The entries that follow are to be duplicated in full, character for character.

─── RECORDS TO PROCESS ───

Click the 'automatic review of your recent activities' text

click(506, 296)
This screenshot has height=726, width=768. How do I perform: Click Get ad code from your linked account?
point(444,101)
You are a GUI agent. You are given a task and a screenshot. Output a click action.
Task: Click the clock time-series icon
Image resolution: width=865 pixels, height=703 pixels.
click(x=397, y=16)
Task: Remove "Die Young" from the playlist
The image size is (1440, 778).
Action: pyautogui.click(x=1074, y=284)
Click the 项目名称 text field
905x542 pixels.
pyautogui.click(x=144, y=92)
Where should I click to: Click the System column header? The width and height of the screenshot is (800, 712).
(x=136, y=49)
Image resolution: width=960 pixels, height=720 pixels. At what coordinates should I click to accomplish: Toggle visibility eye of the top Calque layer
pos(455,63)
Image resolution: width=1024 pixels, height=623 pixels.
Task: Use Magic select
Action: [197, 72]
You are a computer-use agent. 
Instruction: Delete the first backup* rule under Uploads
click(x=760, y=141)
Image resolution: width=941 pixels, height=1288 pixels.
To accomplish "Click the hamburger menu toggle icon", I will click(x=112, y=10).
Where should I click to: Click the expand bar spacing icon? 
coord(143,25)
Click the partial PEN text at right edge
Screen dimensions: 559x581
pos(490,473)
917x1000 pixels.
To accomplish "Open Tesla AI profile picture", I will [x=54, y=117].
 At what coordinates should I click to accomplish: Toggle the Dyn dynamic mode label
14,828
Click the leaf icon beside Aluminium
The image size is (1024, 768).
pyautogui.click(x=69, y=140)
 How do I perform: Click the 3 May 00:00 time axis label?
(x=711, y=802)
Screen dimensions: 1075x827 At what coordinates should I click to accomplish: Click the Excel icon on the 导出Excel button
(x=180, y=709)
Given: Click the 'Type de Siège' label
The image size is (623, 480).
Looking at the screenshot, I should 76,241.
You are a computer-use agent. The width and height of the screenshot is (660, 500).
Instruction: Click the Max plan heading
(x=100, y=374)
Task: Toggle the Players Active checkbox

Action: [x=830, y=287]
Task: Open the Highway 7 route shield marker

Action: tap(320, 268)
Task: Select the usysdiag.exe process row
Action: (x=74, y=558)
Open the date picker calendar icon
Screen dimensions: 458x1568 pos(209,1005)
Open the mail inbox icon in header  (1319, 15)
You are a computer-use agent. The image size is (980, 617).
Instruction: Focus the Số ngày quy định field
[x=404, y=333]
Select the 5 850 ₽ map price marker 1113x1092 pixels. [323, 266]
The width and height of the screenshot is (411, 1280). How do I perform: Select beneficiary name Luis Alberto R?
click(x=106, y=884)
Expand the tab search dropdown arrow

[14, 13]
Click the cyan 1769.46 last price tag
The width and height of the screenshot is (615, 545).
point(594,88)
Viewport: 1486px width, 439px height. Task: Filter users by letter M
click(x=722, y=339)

───

● SOLUTION TO THIS TASK:
Click the 'automatic review of your recent activities' text

click(506, 296)
This screenshot has height=726, width=768. How do I perform: Click Get ad code from your linked account?
point(444,101)
You are a GUI agent. You are given a task and a screenshot. Output a click action.
Task: Click the clock time-series icon
Image resolution: width=865 pixels, height=703 pixels.
click(x=397, y=16)
Task: Remove "Die Young" from the playlist
The image size is (1440, 778).
Action: pyautogui.click(x=1074, y=284)
Click the 项目名称 text field
905x542 pixels.
pyautogui.click(x=144, y=92)
Where should I click to: Click the System column header? The width and height of the screenshot is (800, 712).
(x=136, y=49)
Image resolution: width=960 pixels, height=720 pixels. At what coordinates should I click to accomplish: Toggle visibility eye of the top Calque layer
pos(455,63)
Image resolution: width=1024 pixels, height=623 pixels.
Task: Use Magic select
Action: [197, 72]
You are a computer-use agent. 
Instruction: Delete the first backup* rule under Uploads
click(x=760, y=141)
Image resolution: width=941 pixels, height=1288 pixels.
To accomplish "Click the hamburger menu toggle icon", I will click(x=112, y=10).
Where should I click to: Click the expand bar spacing icon? 
coord(143,25)
Click the partial PEN text at right edge
Screen dimensions: 559x581
pos(490,473)
917x1000 pixels.
To accomplish "Open Tesla AI profile picture", I will [x=54, y=117].
 At what coordinates should I click to accomplish: Toggle the Dyn dynamic mode label
14,828
Click the leaf icon beside Aluminium
The image size is (1024, 768).
pyautogui.click(x=69, y=140)
 How do I perform: Click the 3 May 00:00 time axis label?
(x=711, y=802)
Screen dimensions: 1075x827 At what coordinates should I click to accomplish: Click the Excel icon on the 导出Excel button
(x=180, y=709)
Given: Click the 'Type de Siège' label
The image size is (623, 480).
Looking at the screenshot, I should 76,241.
You are a computer-use agent. The width and height of the screenshot is (660, 500).
Instruction: Click the Max plan heading
(x=100, y=374)
Task: Toggle the Players Active checkbox

Action: [x=830, y=287]
Task: Open the Highway 7 route shield marker

Action: tap(320, 268)
Task: Select the usysdiag.exe process row
Action: (x=74, y=558)
Open the date picker calendar icon
Screen dimensions: 458x1568 pos(209,1005)
Open the mail inbox icon in header  (1319, 15)
You are a computer-use agent. The image size is (980, 617).
Instruction: Focus the Số ngày quy định field
[x=404, y=333]
Select the 5 850 ₽ map price marker 1113x1092 pixels. [323, 266]
The width and height of the screenshot is (411, 1280). How do I perform: Select beneficiary name Luis Alberto R?
click(x=106, y=884)
Expand the tab search dropdown arrow

[14, 13]
Click the cyan 1769.46 last price tag
The width and height of the screenshot is (615, 545).
point(594,88)
Viewport: 1486px width, 439px height. Task: Filter users by letter M
click(x=722, y=339)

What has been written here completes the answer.